Supplied material:
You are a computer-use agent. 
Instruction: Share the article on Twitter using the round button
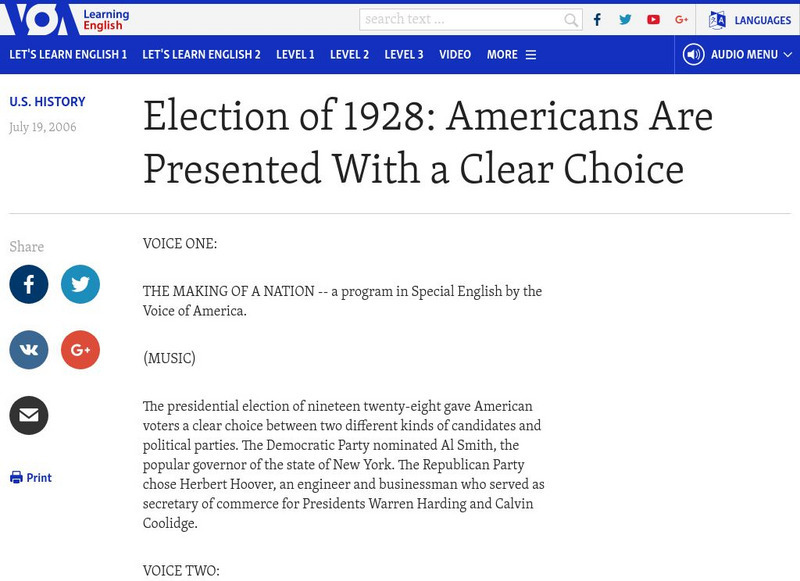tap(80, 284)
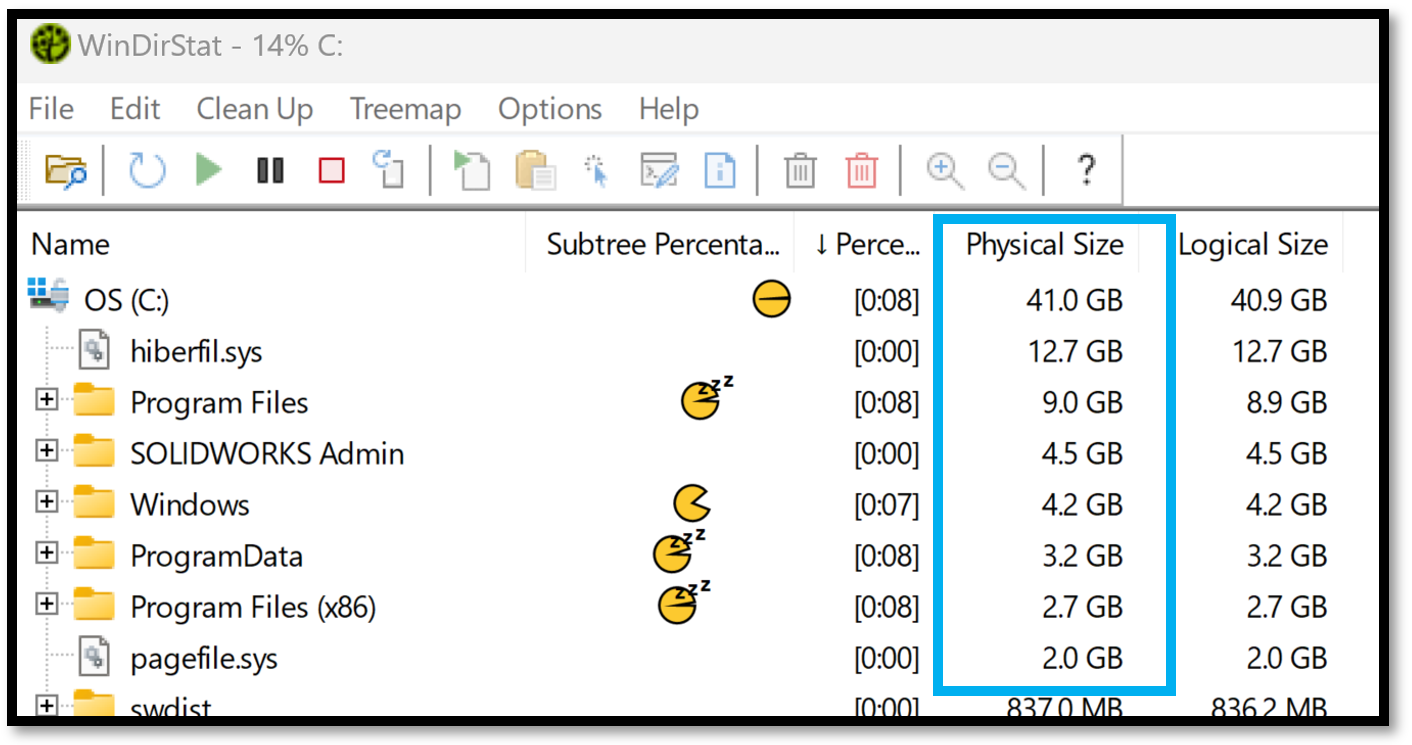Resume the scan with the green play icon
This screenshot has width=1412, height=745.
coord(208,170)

Your task: Reproduce every line of the data above verbatim, omitting the pictures.

Solution to this problem:
You are a computer-use agent. 
Instruction: Share the article on Twitter using the round button
tap(80, 284)
Resume the scan with the green play icon
This screenshot has width=1412, height=745.
coord(208,170)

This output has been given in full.